# RECORD SET

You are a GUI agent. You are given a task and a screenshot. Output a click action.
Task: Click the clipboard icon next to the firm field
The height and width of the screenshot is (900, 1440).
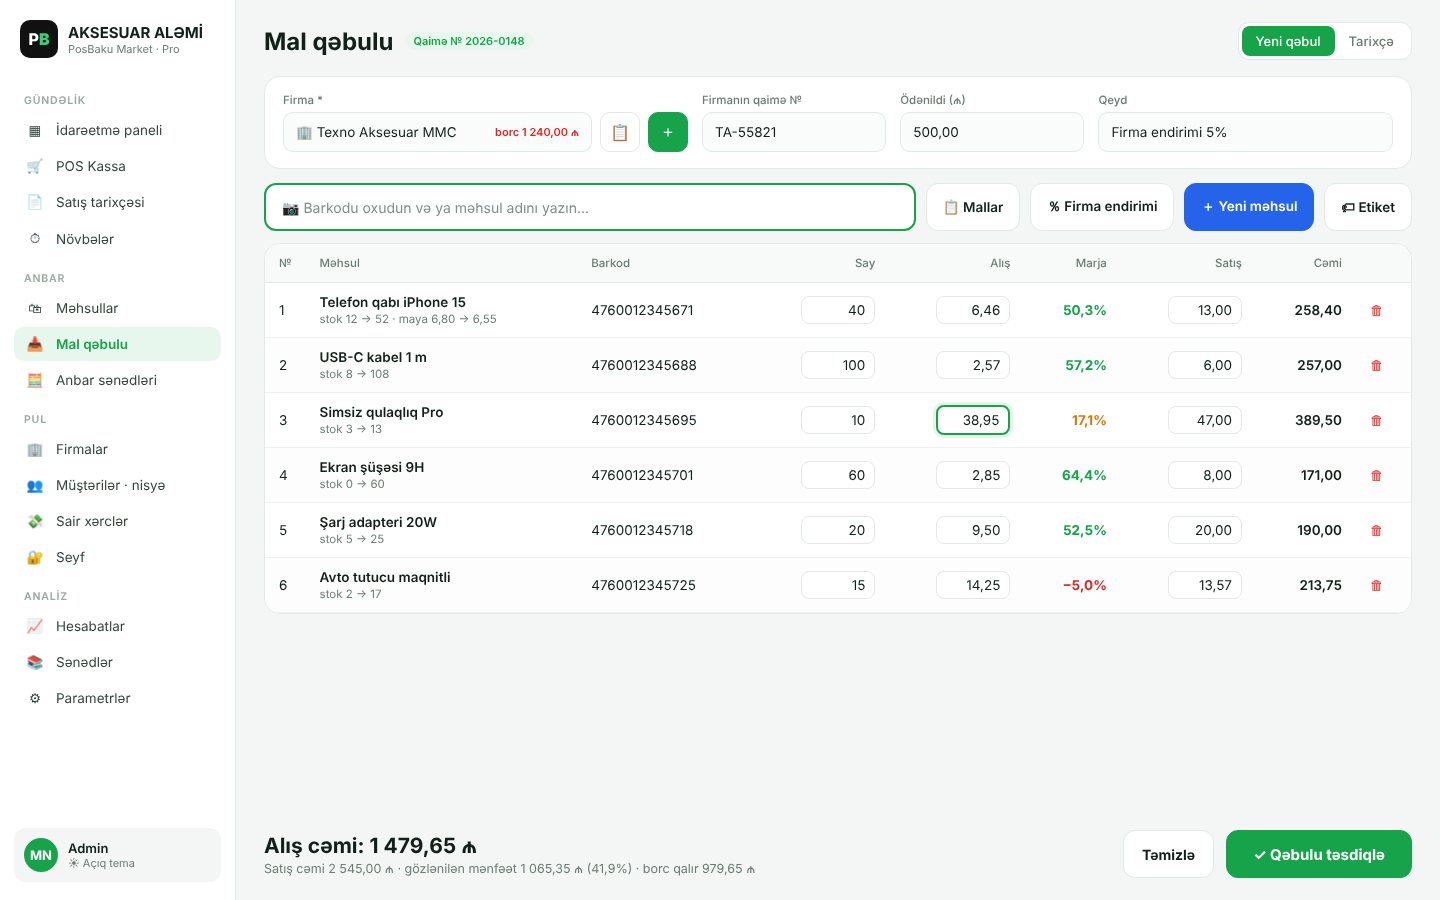620,132
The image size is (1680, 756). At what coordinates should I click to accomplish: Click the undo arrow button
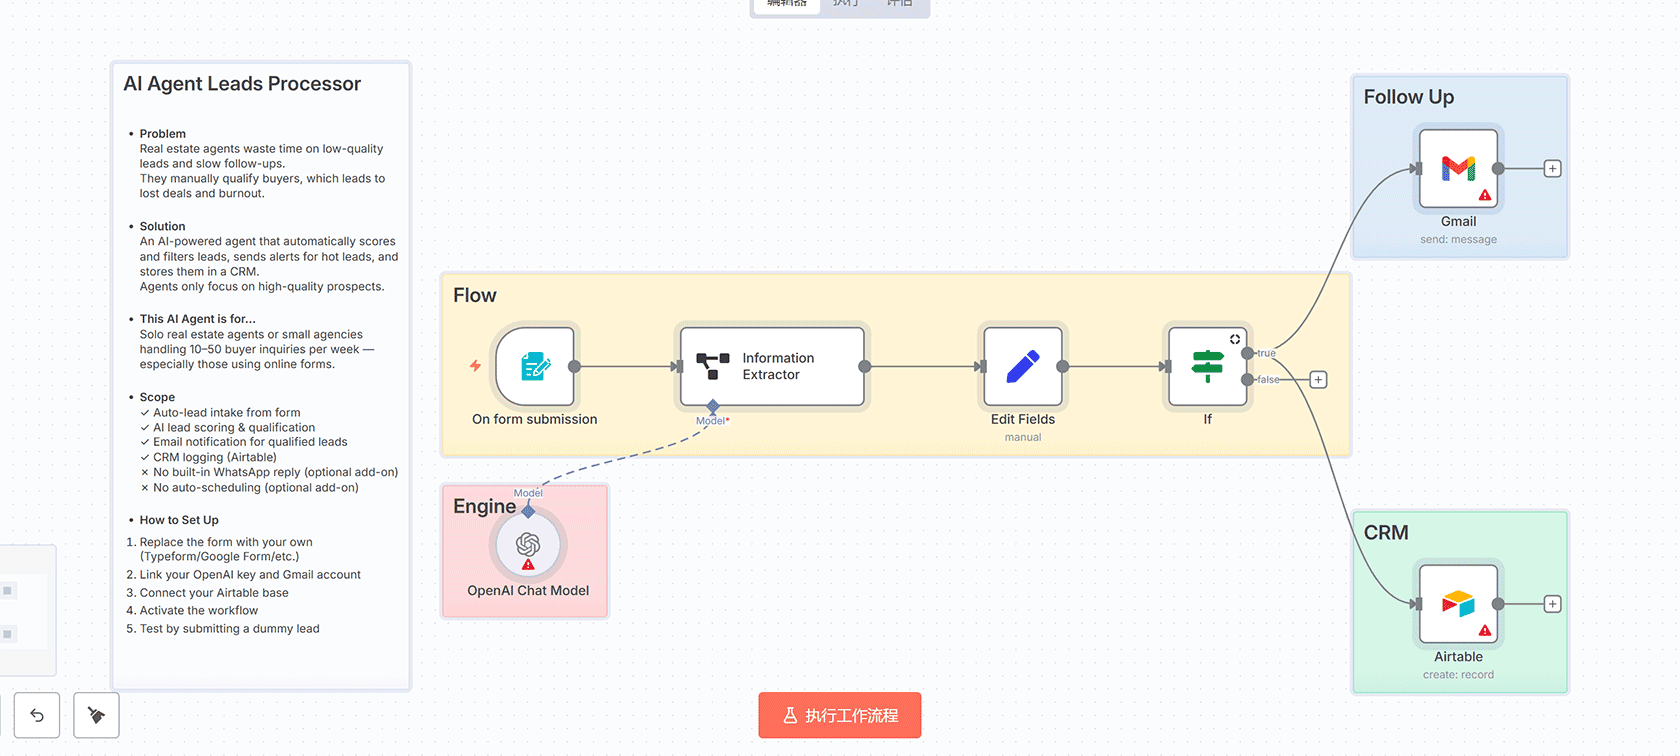37,715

# REQUIRED WORK
Output each line above exactly. Skip the images.

# RESPONSE AREA
You are a GUI agent. You are given a task and a screenshot. Output a click action.
Task: Click the clipboard icon next to the firm field
The height and width of the screenshot is (900, 1440).
620,132
The image size is (1680, 756). At what coordinates should I click to accomplish: Click the undo arrow button
37,715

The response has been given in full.